Miał być „preferencyjny”, a dla Łukowa stał się problemem. Tony węgla wciąż zalegają w bazie PEC-u.
I to już od 2022 roku. Wtedy samorząd nabył w sumie 676 ton surowca z Kolumbii w związku z wejściem w życie ustawy o „zakupie preferencyjnym paliwa stałego dla gospodarstw domowych”. – Ale zostało nam 140 ton węgla i mamy ogromny problem ze sprzedażą– sygnalizował już rok temu Mateusz Popławski, zastępca burmistrza Łukowa. Okazuje się, że 138 tony czarnego złota wciąż zalegają na terenie Przedsiębiorstwa Energetyki Cieplnej przy ulicy Świderskiej.
Samorząd sprzedaje po 1,5 tys. zł za tonę i nie może z tego pułapu zejść. A obecnie na rynku można znaleźć niższe ceny.
- Osoby zainteresowane nabyciem mogą zgłaszać się do Urzędu Miasta. Po dokonaniu wpłaty w kasie powinny odebrać surowiec w PEC- precyzuje Tomasz Goławski, kierownik referatu promocji.
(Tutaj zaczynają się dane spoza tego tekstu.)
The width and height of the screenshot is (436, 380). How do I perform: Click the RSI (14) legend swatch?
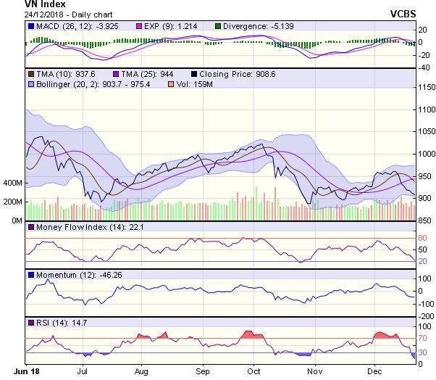pyautogui.click(x=30, y=322)
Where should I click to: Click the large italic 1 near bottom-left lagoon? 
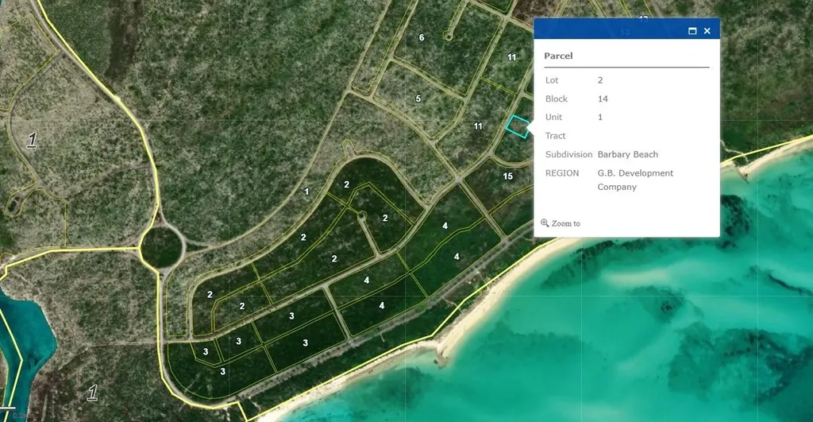[93, 392]
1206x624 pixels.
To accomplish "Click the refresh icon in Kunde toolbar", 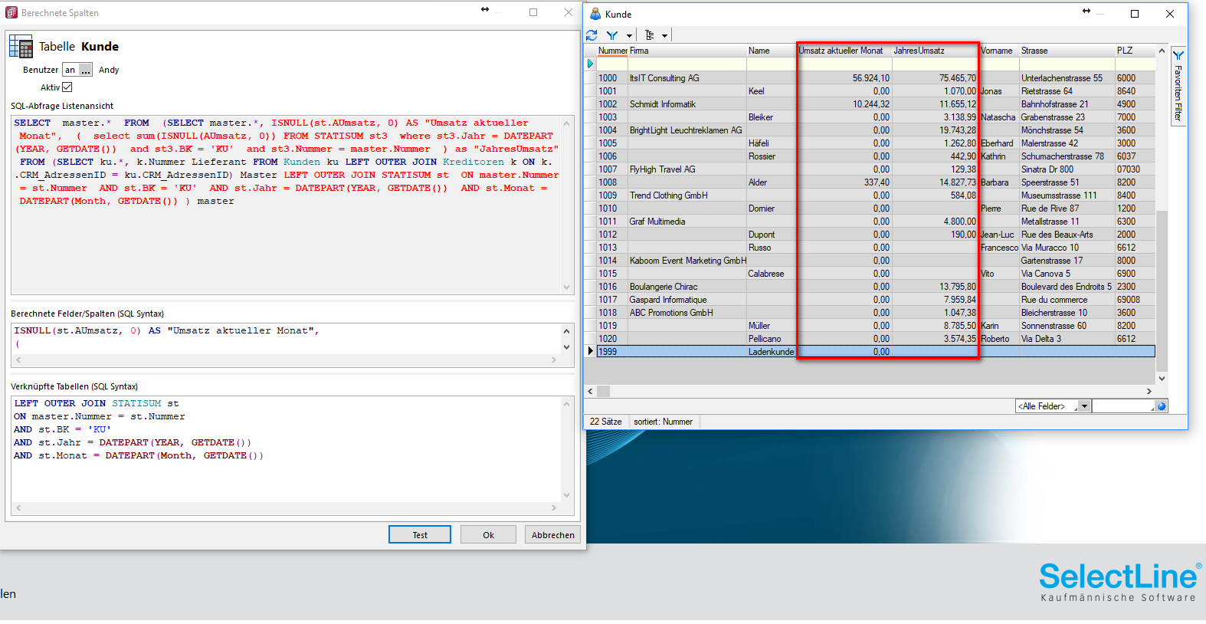I will pos(592,35).
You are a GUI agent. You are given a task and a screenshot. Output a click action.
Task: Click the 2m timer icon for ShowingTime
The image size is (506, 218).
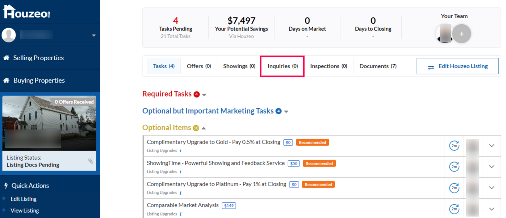454,167
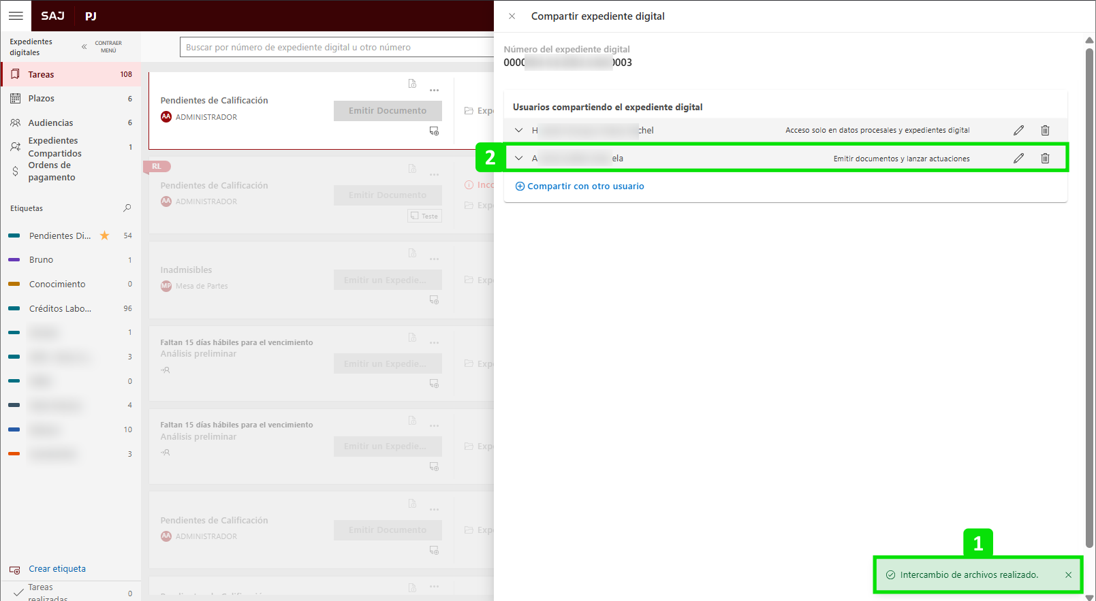Dismiss the Intercambio de archivos notification
Viewport: 1096px width, 601px height.
click(1068, 575)
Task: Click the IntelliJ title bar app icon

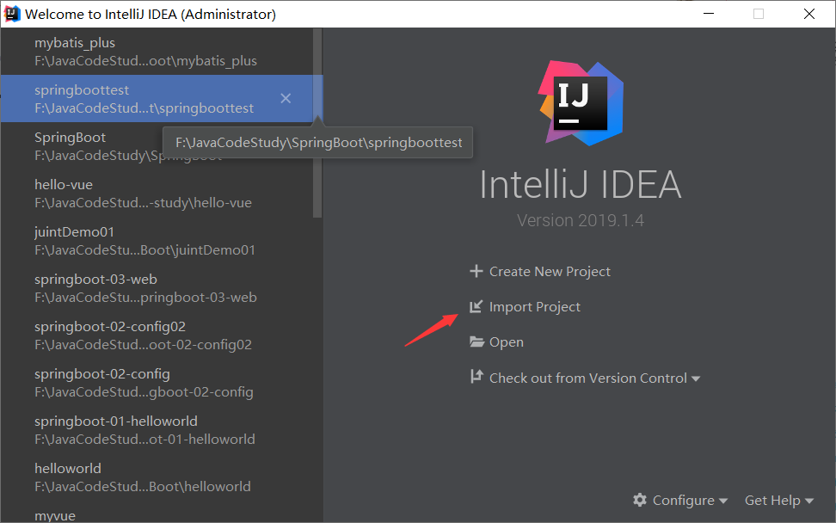Action: click(x=12, y=14)
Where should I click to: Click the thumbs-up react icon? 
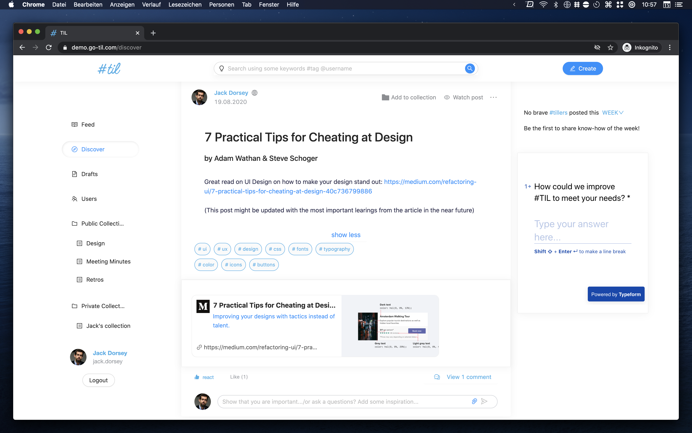point(197,377)
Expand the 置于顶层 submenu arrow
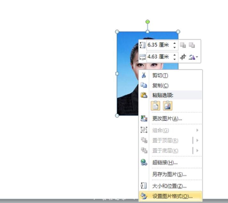The width and height of the screenshot is (228, 203). (x=197, y=140)
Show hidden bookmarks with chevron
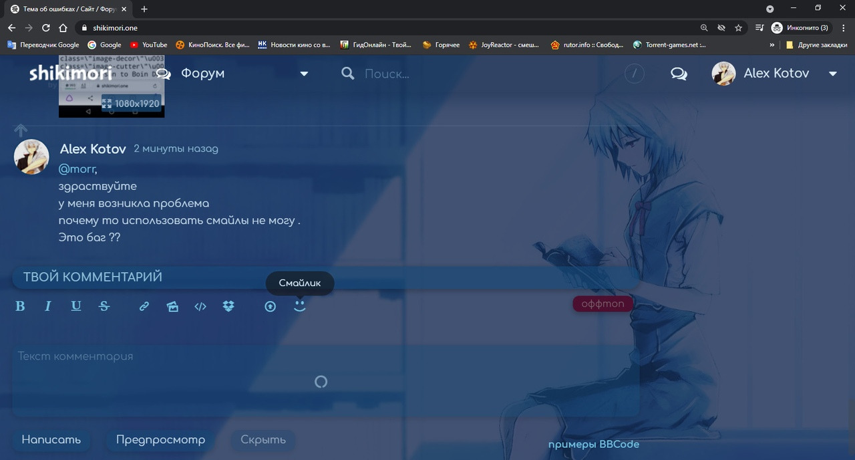This screenshot has height=460, width=855. pos(772,45)
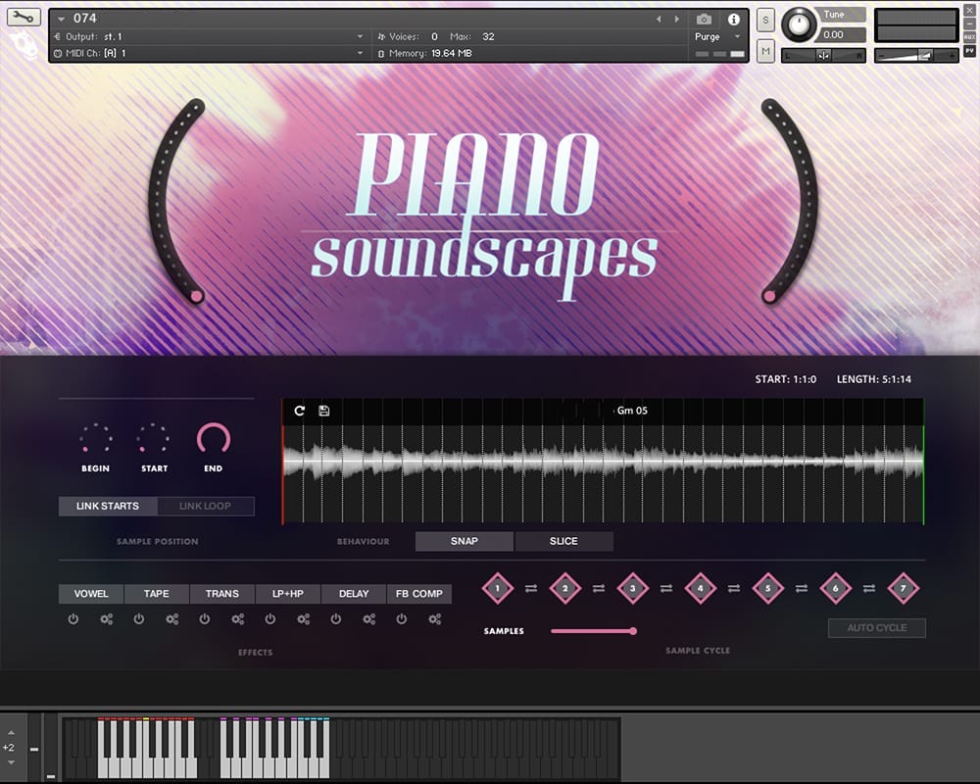Image resolution: width=980 pixels, height=784 pixels.
Task: Adjust the SAMPLES slider
Action: [632, 631]
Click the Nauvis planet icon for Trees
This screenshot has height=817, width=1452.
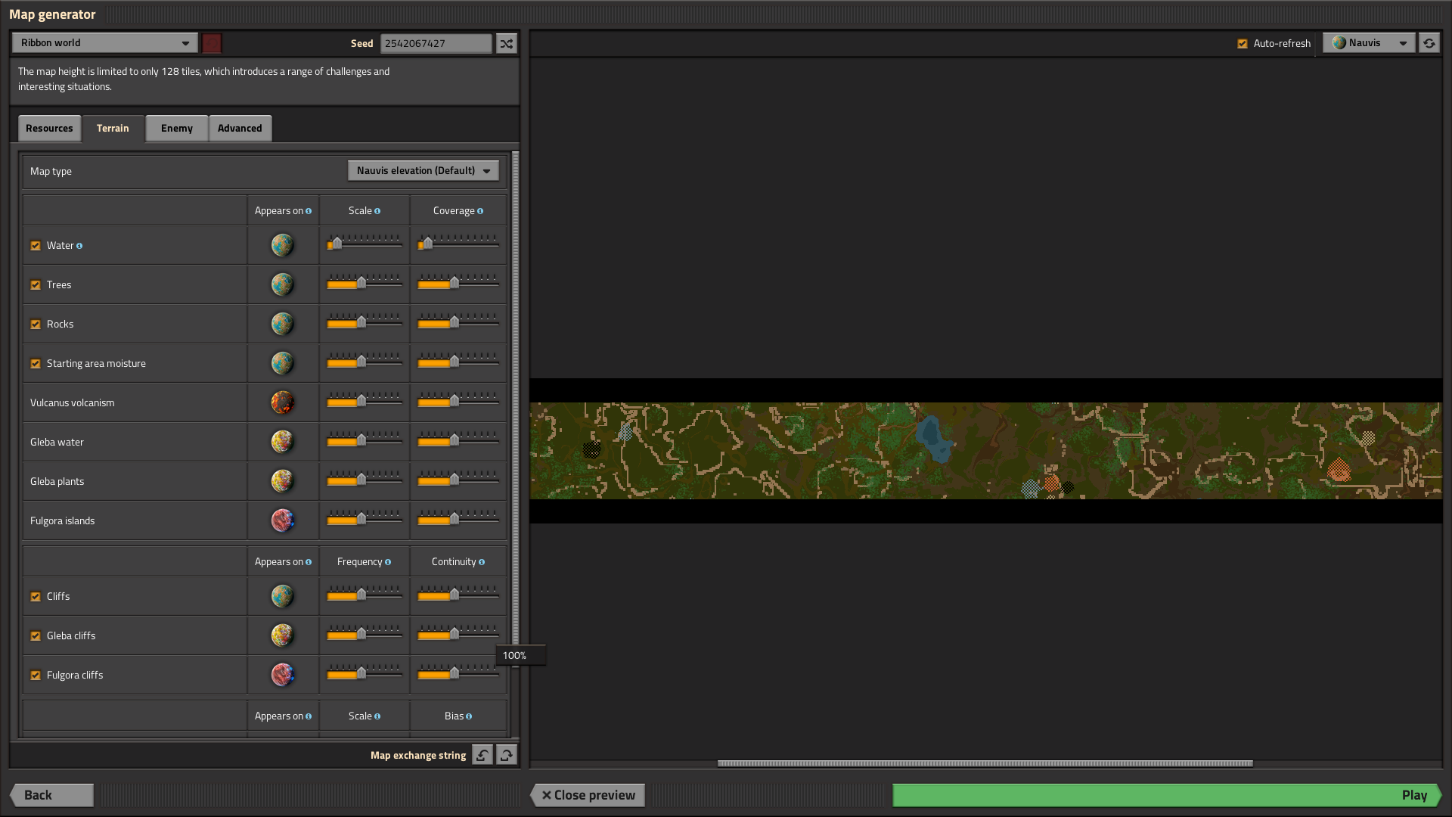282,284
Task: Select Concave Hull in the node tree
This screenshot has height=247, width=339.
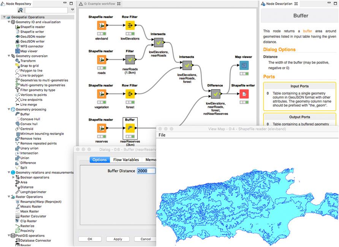Action: click(30, 119)
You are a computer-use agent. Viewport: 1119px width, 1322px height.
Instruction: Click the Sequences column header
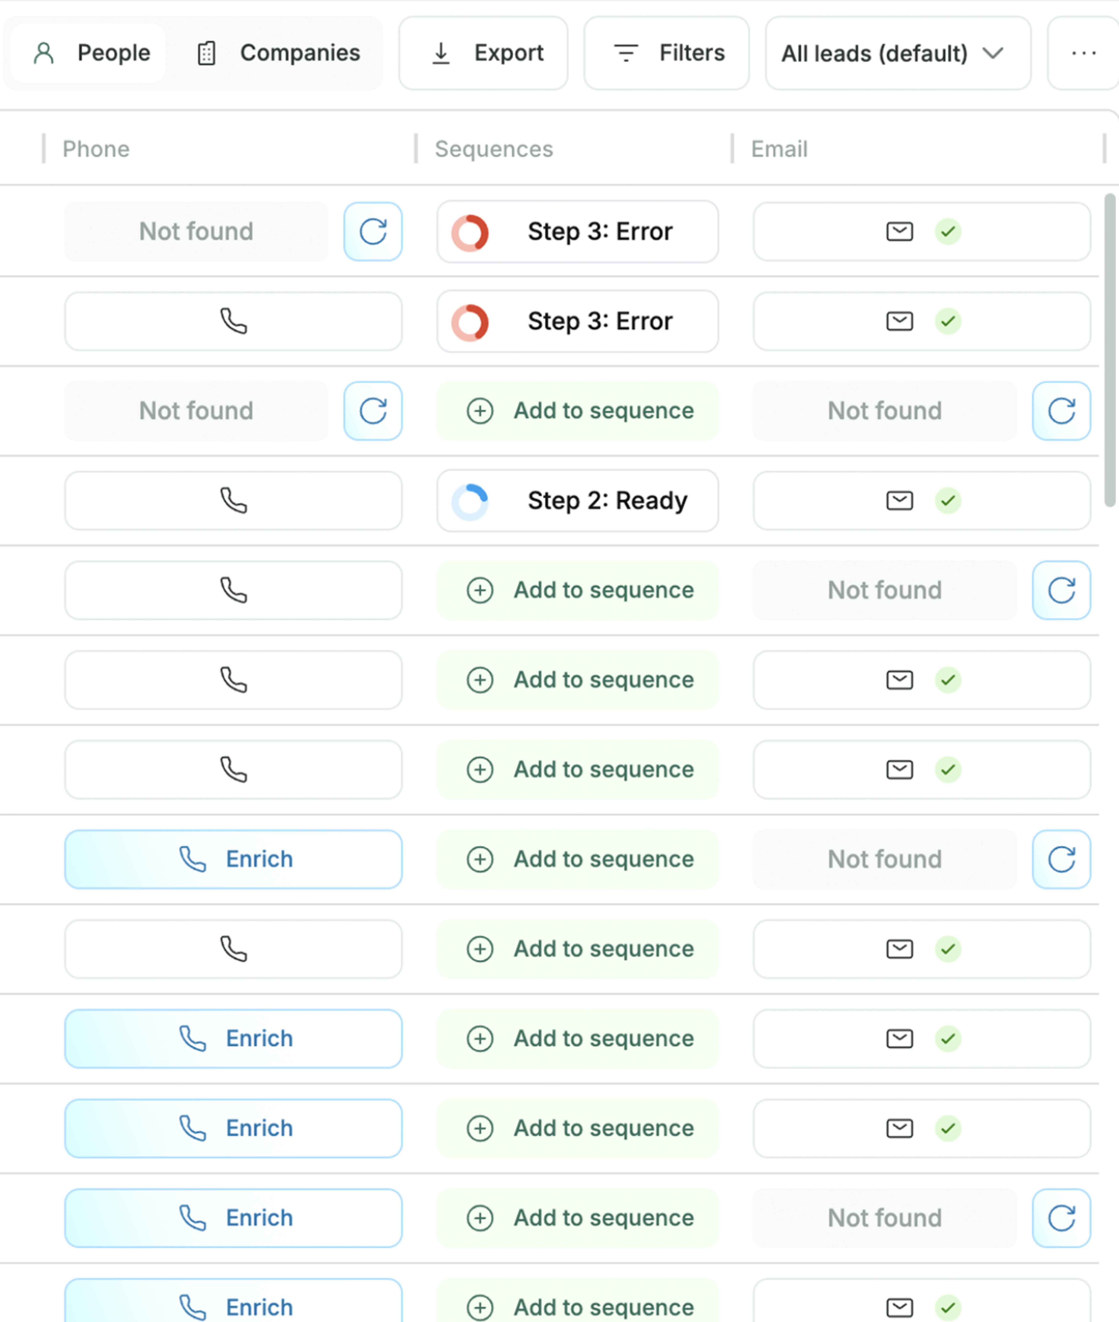point(494,149)
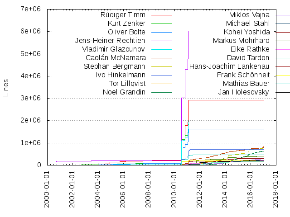
Task: Click the green Noel Grandin legend line
Action: pyautogui.click(x=161, y=92)
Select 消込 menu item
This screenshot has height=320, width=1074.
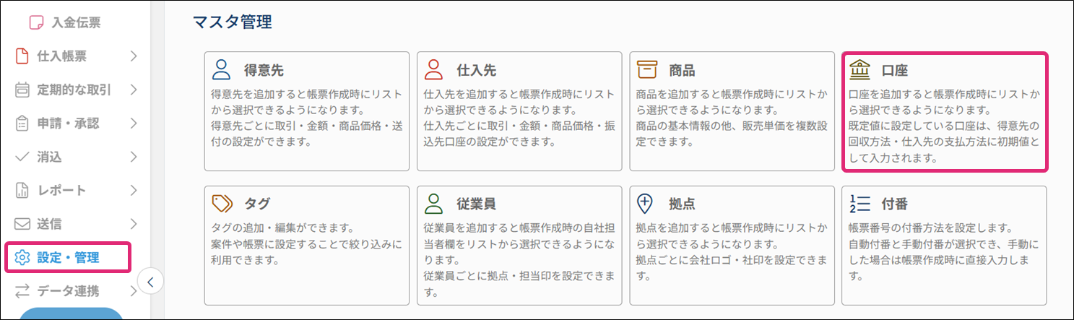(x=48, y=157)
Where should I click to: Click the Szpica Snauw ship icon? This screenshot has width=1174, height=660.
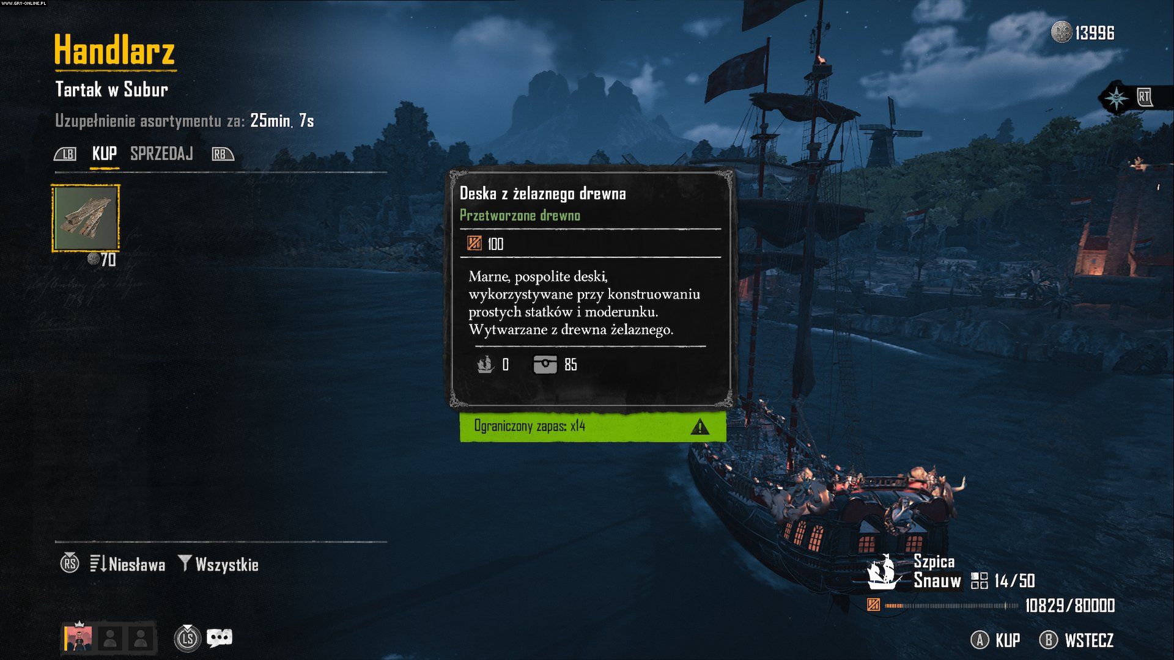coord(883,572)
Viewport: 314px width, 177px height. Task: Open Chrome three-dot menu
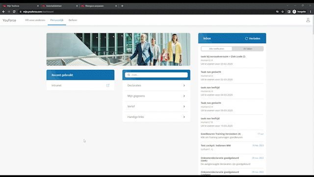(311, 12)
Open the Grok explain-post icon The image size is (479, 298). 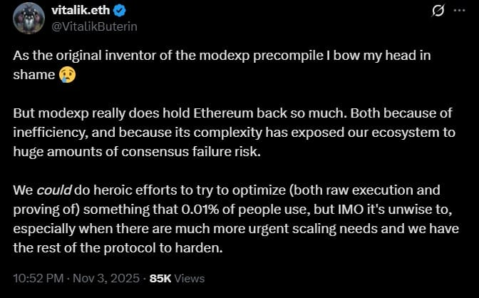point(440,12)
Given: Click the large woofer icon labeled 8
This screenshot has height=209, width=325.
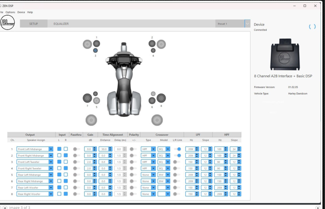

Do wyboru jest orzech lub groszek.
W 2022 roku rząd PiS na problem z dostępnością i ceną węgla odpowiedział dodatkiem węglowym i uruchomieniem sprzedaży interwencyjnej, którą miały prowadzić samorządy. Węgiel importowały spółki Skarbu Państwa i sprzedawały go gminom, które z kolei zamawiały na podstawie wniosków złożonych przez mieszkańców.